Fifty reported hyper variable pigeonpea specific AHSSR primers (Singh et al., 2012) were screened to identify polymorphism between the resistant (BRG 3) and susceptible (ICP 8863) parents. Polymerase chain reaction was performed in 10 μl reaction mixture constituting 10 ng  genomic DNA, 1μl 10X PCR buffer (15 mM of MgCl2), 1 mM dNTP mix, 10 μM of forward and reverse primer and 0.2 μl Taq DNA polymerase (3U/ μl). The PCR reactions were conducted in Thermocycler (Eppendorf, USA) for each primer set using the following reaction conditions: initial denaturation at 94ºC for 5 min, followed by 35 cycles of 94ºC for 1 min, 55ºC for 1 min, 72ºC for 1 min and final extension of 72ºC for 7 min. All the PCR amplicons were separated on 6% horizontal PAGE (Patil et al., 2015). Gel was visualized and photographed in gel documentation unit (Alpha Innotech, UK). The bands generated by SSR primers were scored by giving code ‘1’ for those RIL individuals showing size similarity with ICP 8863, ‘3’ for those showing band size similarity with BRG 3 and ‘2’ for those showing similar banding pattern with both parents.

 

4.5 Bulked segregant analysis and association of markers

Bulked segregant analysis was carried out essentially as described by Michelmore et al. (1991) using polymorphic SSR markers. The resistant and susceptible DNA bulks were prepared from RIL individuals by pooling aliquots containing equal amount of DNA (0.25 μg) from each of the four resistant and susceptible individuals based on response to SMD. The putatively linked SSR markers identified from BSA were used to screen on individuals used to constitute respective bulks.

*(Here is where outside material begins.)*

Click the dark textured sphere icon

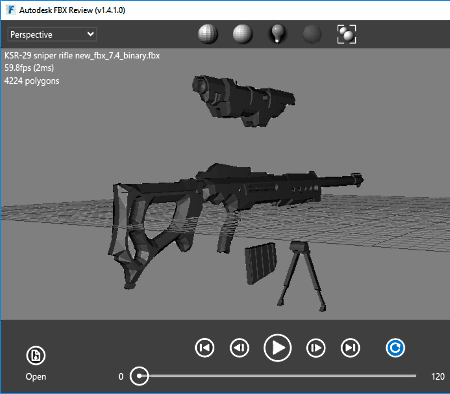pyautogui.click(x=312, y=34)
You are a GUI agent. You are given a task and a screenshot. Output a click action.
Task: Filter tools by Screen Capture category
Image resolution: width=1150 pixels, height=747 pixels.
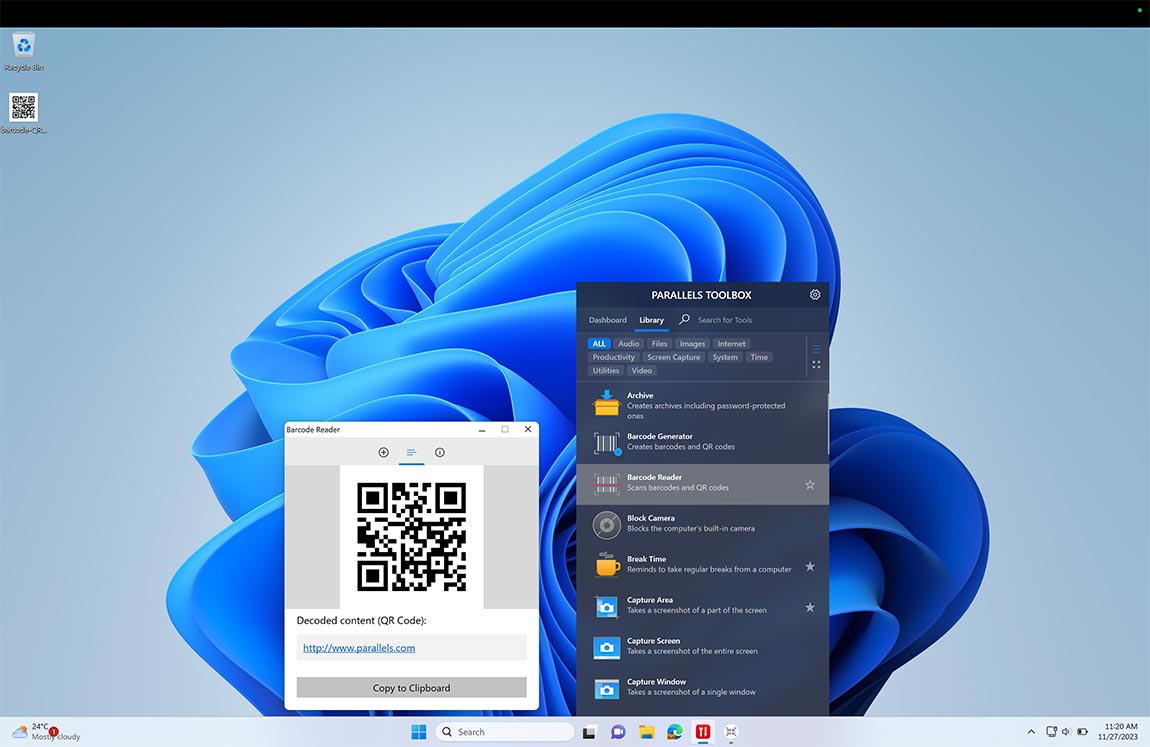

The SSR markers which could differentiate individuals of each bulk were finally screened on entire 84 RIL individuals. The associations of SSR markers with SMD resistance trait were analyzed with single marker analysis using SPSS 16.0 software (SPSS Inc., Chicago, USA). Chi-square test (χ2) was performed to examine the goodness of fit between the expected Mendelian ratios for the segregation data of linked SSR markers.

 

Authors' contributions

PGP - Conception and design, acquisition of data, analysis and drafting the manuscript

MB - Substantial contributions to conception, design and providing plant materials

BRP- Sharing of primers and helped in drafting the manuscript and revising it critically 

AD - Helped in drafting the manuscript and revising it critically 

MGA - Participated acquisition of data and statistical analysis

SMS - Statistical analysis and drafting manuscript

HES - Supervised, guided, helped in interpretation of data and given final approval for communication 

 

Acknowledgement

Authors would like acknowledge the University of Agricultural Sciences (UAS), GKVK, Bengaluru, India for providing all the logistical support to carry out this research work.